*** Available data ***
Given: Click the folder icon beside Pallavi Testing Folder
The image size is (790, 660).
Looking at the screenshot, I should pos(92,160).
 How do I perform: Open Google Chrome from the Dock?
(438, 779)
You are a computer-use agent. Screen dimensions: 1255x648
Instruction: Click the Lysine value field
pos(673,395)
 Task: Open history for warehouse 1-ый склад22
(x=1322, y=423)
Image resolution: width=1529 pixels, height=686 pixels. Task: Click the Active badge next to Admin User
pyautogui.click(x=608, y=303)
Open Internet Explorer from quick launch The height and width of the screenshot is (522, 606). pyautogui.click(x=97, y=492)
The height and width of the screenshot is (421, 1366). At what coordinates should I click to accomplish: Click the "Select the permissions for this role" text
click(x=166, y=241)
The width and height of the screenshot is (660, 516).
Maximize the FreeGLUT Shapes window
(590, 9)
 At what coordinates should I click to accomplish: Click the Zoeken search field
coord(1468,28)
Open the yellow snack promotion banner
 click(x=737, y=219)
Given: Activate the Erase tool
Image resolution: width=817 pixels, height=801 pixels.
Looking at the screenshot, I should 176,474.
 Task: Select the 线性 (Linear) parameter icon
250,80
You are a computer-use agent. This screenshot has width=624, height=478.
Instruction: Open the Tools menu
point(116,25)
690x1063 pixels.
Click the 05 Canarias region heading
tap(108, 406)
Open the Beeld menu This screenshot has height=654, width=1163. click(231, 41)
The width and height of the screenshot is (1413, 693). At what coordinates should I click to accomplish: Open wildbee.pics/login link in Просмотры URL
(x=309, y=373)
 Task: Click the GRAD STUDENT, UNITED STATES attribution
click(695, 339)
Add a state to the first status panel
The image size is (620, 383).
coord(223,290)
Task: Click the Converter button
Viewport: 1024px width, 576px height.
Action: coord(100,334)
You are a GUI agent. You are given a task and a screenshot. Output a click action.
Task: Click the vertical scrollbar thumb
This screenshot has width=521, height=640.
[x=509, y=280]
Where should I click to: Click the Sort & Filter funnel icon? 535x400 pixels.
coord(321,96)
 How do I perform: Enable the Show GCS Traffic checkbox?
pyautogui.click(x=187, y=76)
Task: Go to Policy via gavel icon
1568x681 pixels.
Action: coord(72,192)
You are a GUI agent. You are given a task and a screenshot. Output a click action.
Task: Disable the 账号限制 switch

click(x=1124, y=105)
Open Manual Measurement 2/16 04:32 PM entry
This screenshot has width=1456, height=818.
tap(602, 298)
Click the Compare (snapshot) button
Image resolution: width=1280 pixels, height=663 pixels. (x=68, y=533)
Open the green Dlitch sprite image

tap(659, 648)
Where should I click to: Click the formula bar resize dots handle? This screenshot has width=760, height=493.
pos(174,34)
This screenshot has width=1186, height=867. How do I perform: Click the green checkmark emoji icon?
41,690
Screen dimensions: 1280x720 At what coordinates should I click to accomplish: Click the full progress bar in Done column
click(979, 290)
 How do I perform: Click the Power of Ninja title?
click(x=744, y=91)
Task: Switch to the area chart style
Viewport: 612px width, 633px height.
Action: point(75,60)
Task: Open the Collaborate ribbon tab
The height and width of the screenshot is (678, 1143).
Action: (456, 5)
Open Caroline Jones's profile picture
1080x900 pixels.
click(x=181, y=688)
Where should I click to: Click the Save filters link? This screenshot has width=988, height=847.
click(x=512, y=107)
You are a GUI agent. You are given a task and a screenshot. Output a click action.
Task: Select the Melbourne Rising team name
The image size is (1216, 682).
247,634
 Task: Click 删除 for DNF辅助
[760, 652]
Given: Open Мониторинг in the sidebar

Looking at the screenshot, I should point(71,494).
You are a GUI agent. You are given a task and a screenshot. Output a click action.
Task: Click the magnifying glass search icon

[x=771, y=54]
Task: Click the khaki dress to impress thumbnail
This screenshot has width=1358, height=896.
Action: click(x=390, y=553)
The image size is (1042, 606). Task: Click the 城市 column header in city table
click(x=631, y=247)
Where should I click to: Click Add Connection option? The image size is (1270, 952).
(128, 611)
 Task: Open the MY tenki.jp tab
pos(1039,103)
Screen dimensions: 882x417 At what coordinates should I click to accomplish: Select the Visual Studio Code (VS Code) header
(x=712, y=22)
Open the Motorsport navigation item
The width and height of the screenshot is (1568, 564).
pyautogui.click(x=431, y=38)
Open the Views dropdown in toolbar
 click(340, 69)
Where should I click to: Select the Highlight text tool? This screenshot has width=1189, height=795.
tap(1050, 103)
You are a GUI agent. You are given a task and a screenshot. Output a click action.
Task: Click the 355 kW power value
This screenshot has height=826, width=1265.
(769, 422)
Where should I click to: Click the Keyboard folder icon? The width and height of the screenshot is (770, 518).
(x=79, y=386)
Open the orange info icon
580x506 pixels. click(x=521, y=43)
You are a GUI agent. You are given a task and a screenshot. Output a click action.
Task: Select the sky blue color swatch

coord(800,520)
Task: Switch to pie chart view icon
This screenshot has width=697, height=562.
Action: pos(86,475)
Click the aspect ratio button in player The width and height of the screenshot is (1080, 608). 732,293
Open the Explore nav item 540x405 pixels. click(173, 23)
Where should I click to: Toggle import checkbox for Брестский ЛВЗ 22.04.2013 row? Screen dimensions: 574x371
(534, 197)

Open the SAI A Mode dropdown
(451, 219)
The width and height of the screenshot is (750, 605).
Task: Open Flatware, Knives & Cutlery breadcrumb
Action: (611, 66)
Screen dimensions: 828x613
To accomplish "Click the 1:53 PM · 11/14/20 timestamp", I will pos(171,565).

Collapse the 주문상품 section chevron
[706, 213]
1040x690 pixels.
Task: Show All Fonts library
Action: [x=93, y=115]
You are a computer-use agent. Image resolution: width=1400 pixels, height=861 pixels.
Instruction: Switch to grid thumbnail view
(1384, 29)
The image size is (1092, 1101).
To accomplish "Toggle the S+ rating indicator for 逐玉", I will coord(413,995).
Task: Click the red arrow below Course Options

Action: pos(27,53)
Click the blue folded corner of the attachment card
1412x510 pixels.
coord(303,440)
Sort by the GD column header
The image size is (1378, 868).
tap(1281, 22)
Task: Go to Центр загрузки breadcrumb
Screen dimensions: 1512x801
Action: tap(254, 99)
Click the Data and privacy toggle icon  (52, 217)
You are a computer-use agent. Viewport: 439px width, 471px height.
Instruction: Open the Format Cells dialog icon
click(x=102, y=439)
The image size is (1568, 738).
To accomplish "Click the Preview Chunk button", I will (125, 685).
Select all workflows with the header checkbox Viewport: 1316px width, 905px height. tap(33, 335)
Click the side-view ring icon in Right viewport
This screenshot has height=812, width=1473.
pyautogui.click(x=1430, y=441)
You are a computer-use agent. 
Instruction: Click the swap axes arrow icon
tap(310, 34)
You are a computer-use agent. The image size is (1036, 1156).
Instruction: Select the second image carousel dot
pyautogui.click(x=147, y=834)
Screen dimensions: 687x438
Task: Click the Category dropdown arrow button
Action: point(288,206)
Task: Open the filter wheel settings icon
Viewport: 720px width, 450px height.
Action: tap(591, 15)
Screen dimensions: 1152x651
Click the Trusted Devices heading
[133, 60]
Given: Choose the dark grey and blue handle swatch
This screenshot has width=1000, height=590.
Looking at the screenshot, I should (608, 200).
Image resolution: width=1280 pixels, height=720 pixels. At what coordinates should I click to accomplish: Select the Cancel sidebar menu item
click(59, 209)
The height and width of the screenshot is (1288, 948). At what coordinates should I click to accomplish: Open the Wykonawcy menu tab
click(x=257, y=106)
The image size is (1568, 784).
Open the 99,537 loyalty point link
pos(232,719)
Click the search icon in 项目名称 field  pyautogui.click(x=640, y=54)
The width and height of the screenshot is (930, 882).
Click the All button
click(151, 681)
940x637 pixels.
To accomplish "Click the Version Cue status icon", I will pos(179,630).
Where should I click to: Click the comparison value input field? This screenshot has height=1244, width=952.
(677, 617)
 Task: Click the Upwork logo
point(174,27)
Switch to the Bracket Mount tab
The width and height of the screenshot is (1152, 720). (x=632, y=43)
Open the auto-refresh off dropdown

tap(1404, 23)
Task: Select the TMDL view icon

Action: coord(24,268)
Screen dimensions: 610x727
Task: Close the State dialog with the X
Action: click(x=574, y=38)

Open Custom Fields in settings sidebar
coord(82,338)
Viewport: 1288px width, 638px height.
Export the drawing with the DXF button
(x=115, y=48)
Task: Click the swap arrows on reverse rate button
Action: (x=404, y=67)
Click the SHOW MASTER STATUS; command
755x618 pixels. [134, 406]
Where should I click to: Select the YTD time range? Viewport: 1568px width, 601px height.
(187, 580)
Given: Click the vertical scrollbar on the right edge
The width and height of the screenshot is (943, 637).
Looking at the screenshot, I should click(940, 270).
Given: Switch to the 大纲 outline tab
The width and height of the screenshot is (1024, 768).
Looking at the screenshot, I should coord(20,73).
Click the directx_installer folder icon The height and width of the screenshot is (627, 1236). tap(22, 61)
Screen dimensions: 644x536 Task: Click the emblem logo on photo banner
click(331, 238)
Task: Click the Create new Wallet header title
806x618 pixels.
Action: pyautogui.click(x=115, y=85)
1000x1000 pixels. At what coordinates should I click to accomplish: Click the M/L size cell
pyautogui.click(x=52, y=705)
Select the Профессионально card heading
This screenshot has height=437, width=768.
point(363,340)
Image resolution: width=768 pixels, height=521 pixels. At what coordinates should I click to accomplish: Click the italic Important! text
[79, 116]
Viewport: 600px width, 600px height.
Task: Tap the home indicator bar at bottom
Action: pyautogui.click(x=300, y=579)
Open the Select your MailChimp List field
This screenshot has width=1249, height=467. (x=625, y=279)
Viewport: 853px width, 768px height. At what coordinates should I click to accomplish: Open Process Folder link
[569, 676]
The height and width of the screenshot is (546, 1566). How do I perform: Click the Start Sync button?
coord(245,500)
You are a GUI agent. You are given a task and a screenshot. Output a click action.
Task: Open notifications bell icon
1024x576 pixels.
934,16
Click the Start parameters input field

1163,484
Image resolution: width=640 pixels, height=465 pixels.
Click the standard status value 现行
***
- [What is required]
Only a number is expected here: the count of lines with the string "computer" in the material above.

- [Answer for this exercise]
6